What the task requires:
Output the listing word for word, minus images.

Exercise input:
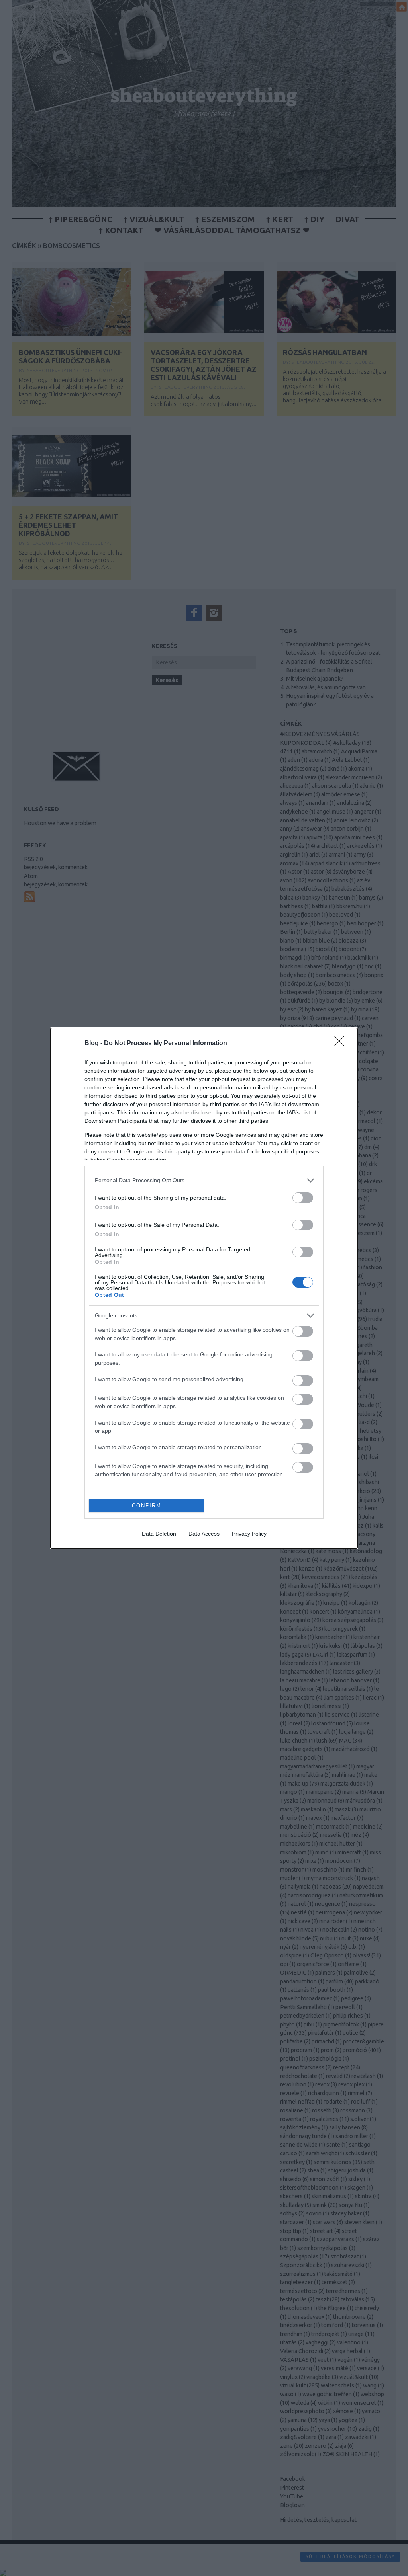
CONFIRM (146, 1506)
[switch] (302, 1197)
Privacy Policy (249, 1533)
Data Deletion (159, 1533)
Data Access (204, 1533)
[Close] (341, 1043)
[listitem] (204, 1180)
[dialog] (204, 1288)
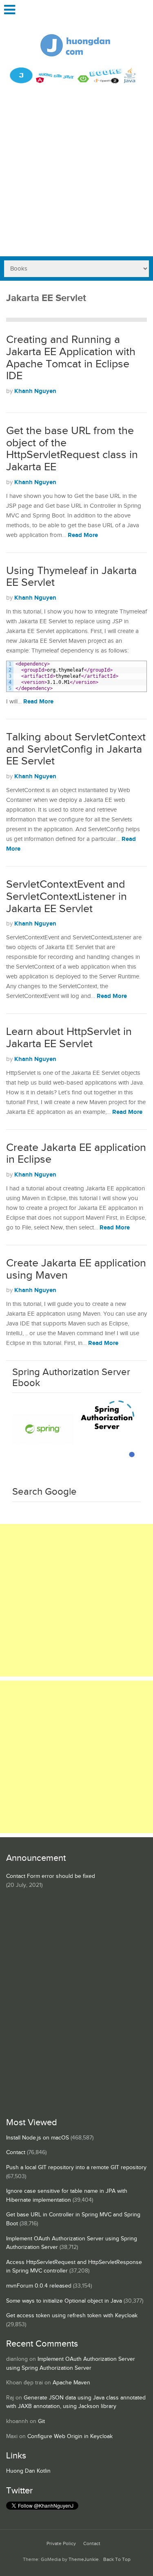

Reply:
CONFIRM (146, 1506)
[switch] (302, 1197)
Privacy Policy (249, 1533)
Data Deletion (159, 1533)
Data Access (204, 1533)
[Close] (341, 1043)
[listitem] (204, 1180)
[dialog] (204, 1288)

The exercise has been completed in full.